Regulator personnel changes. Specific regulator officials named in earlier versions of this brief should be verified before quoting in any external-facing document; the regulatory framework itself is stable while official leadership rotates.
Vendor self-reporting. All Anthropic and OpenAI threat-intelligence reporting describes operations the labs themselves disrupted. The operational tradecraft templates (TTPs, tool use, kill-chain stages) are usable for red-team scenario design regardless of attribution debates. Numeric claims about AI share of tradecraft are vendor self-assessments and warrant qualified citation.

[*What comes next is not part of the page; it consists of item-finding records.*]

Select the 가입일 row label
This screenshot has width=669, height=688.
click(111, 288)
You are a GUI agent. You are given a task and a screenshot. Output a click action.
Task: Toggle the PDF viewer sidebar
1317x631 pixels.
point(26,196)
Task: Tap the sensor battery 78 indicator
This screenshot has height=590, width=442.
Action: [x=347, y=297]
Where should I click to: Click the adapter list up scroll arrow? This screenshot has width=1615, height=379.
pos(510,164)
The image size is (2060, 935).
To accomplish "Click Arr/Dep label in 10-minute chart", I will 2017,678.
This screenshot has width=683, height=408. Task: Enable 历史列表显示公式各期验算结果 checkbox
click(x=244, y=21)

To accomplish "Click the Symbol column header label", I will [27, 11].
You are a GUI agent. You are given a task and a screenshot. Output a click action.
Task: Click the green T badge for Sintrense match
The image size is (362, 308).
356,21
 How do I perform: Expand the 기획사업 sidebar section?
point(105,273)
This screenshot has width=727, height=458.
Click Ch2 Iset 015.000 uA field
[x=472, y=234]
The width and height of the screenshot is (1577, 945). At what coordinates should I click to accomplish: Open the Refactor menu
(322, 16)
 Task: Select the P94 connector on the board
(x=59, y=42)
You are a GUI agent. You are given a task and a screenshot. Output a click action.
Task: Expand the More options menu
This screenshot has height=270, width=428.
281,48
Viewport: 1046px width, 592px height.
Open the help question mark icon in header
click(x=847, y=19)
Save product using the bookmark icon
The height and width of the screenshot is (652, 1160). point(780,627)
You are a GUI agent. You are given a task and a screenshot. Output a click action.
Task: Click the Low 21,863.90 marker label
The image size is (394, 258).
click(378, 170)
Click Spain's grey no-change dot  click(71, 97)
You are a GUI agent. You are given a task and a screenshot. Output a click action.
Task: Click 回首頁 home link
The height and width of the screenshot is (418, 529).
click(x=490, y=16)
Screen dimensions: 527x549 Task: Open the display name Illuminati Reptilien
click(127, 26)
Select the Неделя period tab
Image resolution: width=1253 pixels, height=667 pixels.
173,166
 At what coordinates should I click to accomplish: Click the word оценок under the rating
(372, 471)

Steady-state assumption. The series assumes the 18-month build window addresses the acute capability arbitrage of 2026–2027 and that AI risk becomes routine alongside operational, cyber, and model risk thereafter. If frontier capability advances faster than assumed — a Mythos-successor model in 2026–2027 with a similar offence–defence delta — the steady-state plan compresses and the budget allocation in Part 1 (§1.9) shifts further toward kill-chain defence.